One great thing about having a large group of industry friends from across the country is that I’ve been able to join in discussions about smart ways to move forward.
Here’s a list of some options to possibly consider as you continue to plan your wedding:
- Consider adding a “sanitizing station” at your event for guests to use in addition to the restroom facilities. Discuss with your wedding planner or venue coordinator about this.
- If you anticipate fewer guests will be traveling to your wedding and you have a hotel room block, consider contacting that hotel to discuss changing the number of rooms that are blocked. Contractually, hotels may not be able to change your room block numbers but that doesn’t prevent you from asking.
- Consider live streaming or videotaping your ceremony and/or reception for guests who are not able to attend.
- If you anticipate fewer guests will attend your wedding and you have a minimum with your venue and/or caterer, contact that vendor to see if there are options are for a lower guest count.
- Depending on the dinner service that you have selected, consider talking with your caterer on the option to have a plated meal over a buffet or family-style meal.

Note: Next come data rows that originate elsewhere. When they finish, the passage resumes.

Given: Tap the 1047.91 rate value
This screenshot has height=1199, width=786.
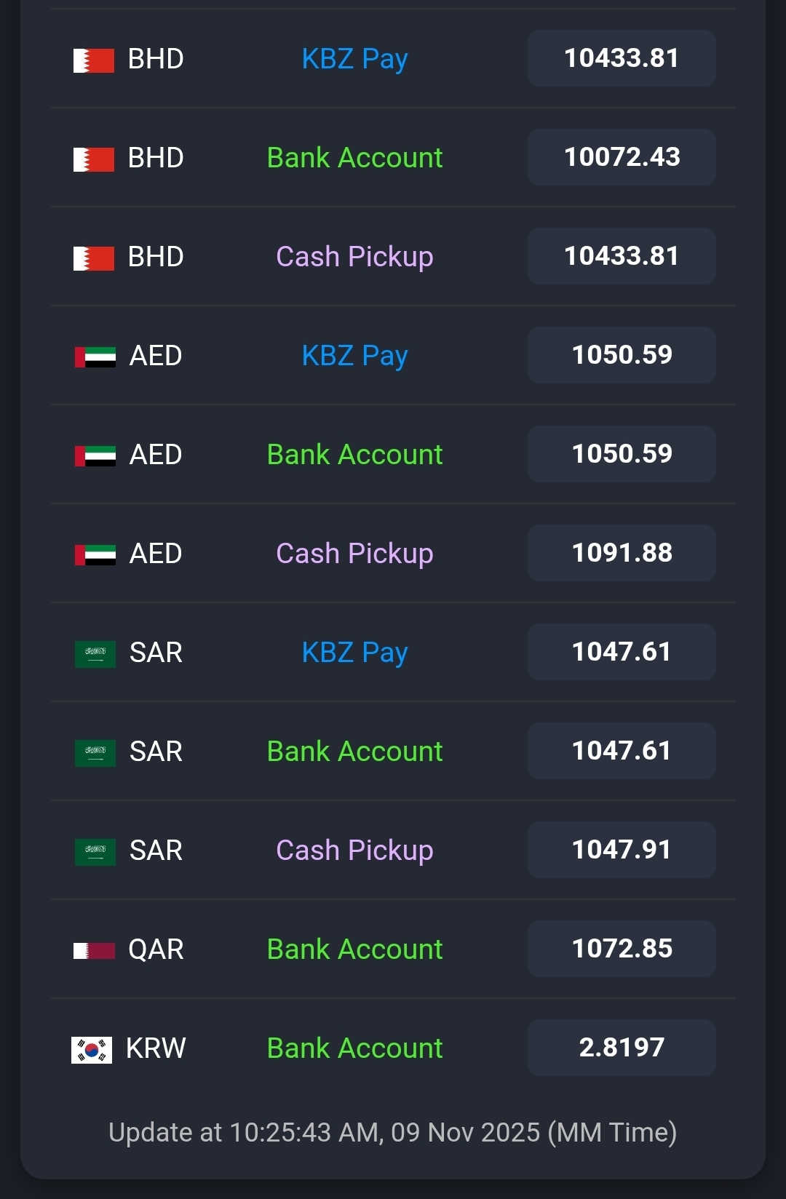Looking at the screenshot, I should [622, 850].
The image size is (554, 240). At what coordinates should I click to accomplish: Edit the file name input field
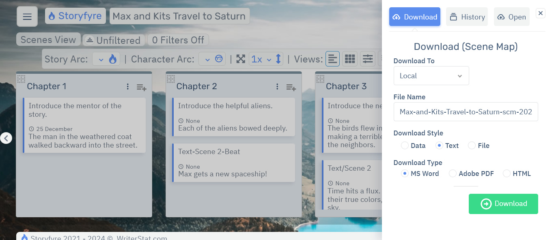466,111
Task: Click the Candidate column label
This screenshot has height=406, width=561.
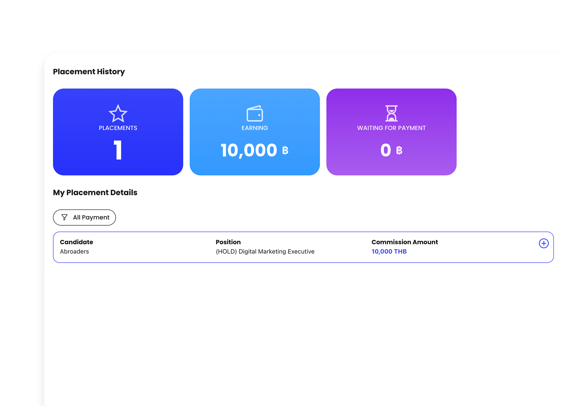Action: [x=76, y=242]
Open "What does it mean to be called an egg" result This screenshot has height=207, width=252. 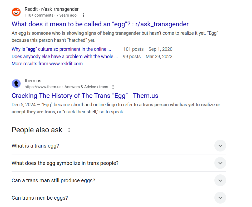click(x=100, y=24)
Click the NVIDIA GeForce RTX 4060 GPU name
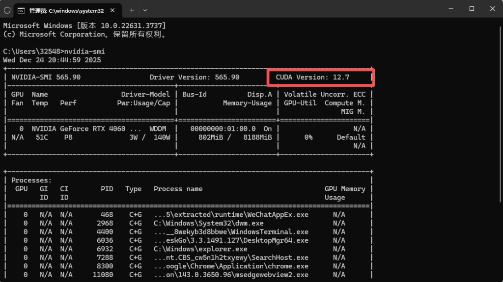Screen dimensions: 503x282 [79, 128]
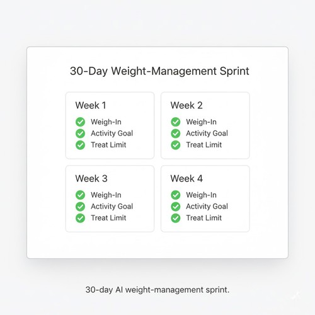This screenshot has width=315, height=315.
Task: Toggle Week 4 Weigh-In checkmark
Action: coord(176,195)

If a buffet is still required, consider adding serving staff to serve items from the buffet vs having each guest touch tongs and serving themselves.
ACTION TWO: RESCHEDULING
As of March 15th 2020, CDC is recommending gatherings of no more than 50 people for the next eight weeks (until May 10th 2020). All public gatherings in Pittsburgh have been banned for the next two weeks.
Rescheduling to 2021 is currently not possible. That said, we will do our best to accommodate date changes and want to be flexible with our policies for 2020.
All rescheduling should be made as soon as possible.
If you reschedule for any unbooked Friday or Sunday date still have available in 2020, we will transfer the retainer with no additional fees.
In the event of a cancellation, the remaining payment is due in full if the wedding is less than 30 days out.
Please let us know if you have ANY questions at all regarding your wedding with us, by directing emails to me at firstname.lastname@example.org.
We’re all in this together. Let’s be mindful of each other, kind, helpful where we can be and generous in spirit.
This is a developing situation so I’ll update this post as more information becomes available.